Your description of Laland’s “tournament” reminded me of my attempts many years ago to improve my bridge game. INNOVATE would correspond to adopting a new technique of bidding or play and trying it out on my own. EXPLOIT would be just playing more bridge, trying to win with my existing repertoire of methods. OBSERVE would be kibitzing other players, taking note of the apparent reasons for their differential success. I used all these methods, relying mainly on OBSERVE, but here I made great use of a shortcut: I read accounts by various experts of their own observations regarding successful versus unsuccessful methods, which I considered more efficient than making most of the observations myself.
Generalizing, I suspect this is the most important form of cultural transmission: summary reports by experienced observers of successful methods, saving the neophyte from having to make a lot of observations himself. Of course, this requires language.
Nice review. I do have a couple of reservations. First of all, other species do invent and pass on their new behaviors. Different groups of Orcas, for example, have invented completely different cooperative hunting techniques. The same is true of Chimps.

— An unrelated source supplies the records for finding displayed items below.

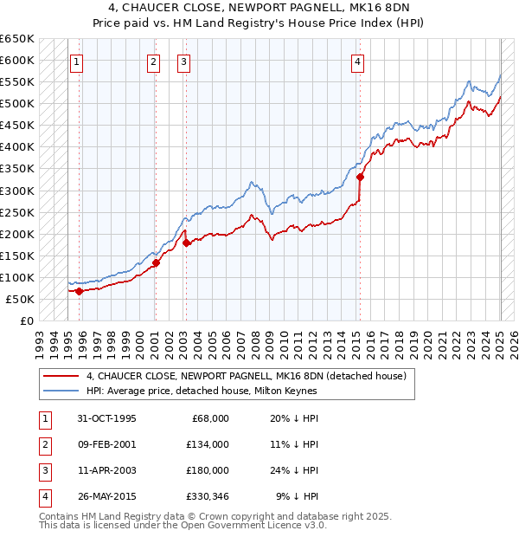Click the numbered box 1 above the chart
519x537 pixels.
(x=78, y=61)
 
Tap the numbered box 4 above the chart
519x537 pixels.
(x=357, y=61)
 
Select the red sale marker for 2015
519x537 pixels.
(x=361, y=177)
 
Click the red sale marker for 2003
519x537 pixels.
(x=187, y=243)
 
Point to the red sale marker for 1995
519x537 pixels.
(x=79, y=291)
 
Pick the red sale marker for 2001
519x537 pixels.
(x=156, y=262)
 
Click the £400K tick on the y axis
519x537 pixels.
(x=17, y=147)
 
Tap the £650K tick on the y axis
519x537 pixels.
(x=17, y=39)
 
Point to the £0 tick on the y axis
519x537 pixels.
(x=26, y=321)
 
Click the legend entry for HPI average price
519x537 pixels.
(x=202, y=391)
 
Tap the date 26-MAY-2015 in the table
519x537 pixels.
(x=107, y=497)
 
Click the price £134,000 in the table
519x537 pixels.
(x=207, y=444)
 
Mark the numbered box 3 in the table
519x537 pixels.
(x=43, y=471)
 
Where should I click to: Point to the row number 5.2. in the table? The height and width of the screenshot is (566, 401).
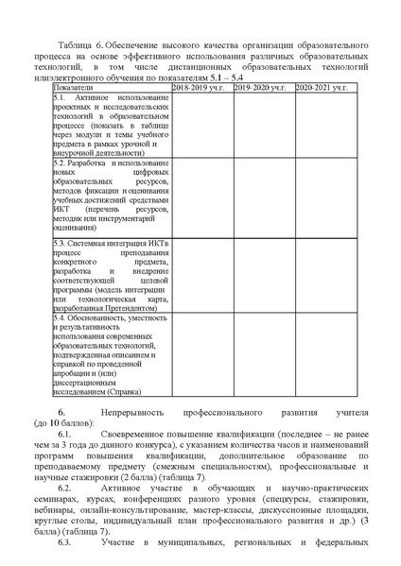click(58, 163)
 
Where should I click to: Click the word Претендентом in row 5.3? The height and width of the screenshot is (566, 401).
click(129, 308)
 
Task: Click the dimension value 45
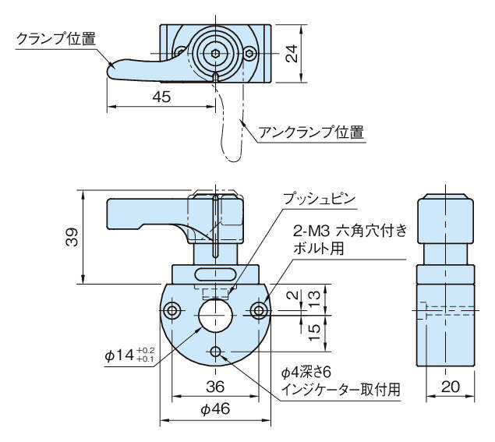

Different groups exhibit different behavior patterns — patterns that are passed on by learning and imitation rather than genetically. But, of course, with no written or even spoken languages, there are hard limits on culture in non-human species. But it does exist.
And then there’s this:
“Our intelligence, language, cooperation, and technology… are not adaptive responses to extrinsic conditions.”
The problem with that extreme claim is that humans have not had the luxury of ignoring ‘extrinsic conditions’ for long at all. Wealthy humans have been free of the threat of starvation for a few hundred years and most have escaped only withing living memory. All of the items in that list (intelligence, language, cooperation, and technology) have been highly adaptive in the environment. That is arguably not all they have done, but they’re clearly highly adaptive (without them, humans would not have colonized every continent and environment from the tropics to the arctic and make up many times the total biomass of all other wild land mammals combined).
Another definition of culture could be, “The details of the distribution of the set of behaviors and ideas within a particular community that are strongly influenced by the social environment.”
Learning to me implies some level of conscious awareness, but some aspects of culture seem to affect individuals unwittingly (or even self-deceptively / hypocritically) and so more like a reflex.
Consider the “effective social engineering technology” aspect of culture, which is only stable if it has a continuous process of acculturation by which humans are ‘tamed’ and encouraged to conform to the requirements of the social grouping or else suffer negative consequences. That is, through a combination of conscious efforts and subtle, spontaneous mechanisms, ones social environment sets up a system of incentives, social pressures, and motivations that, for most people, most of the time, and often automatically, guide behavioral tendencies and social interactions, by means of conventions, norms, institutions, constructs, ideological narratives, status hierarchies, and other ‘cultural tools’.
This aspect of culture is learned in a sense, and clearly the brain is adapted to being a keen observer of environmental and social cues from which it is constantly reformulating optimal strategies to best pursue its own ends, but culture is also occassionally more like the bumpers that prevent pinballs from leaving the table and bounce them back into the boundaries of the game. The pinball ‘feels and reacts’ to the bumpers sometimes even without the understanding or awareness we associate with learning.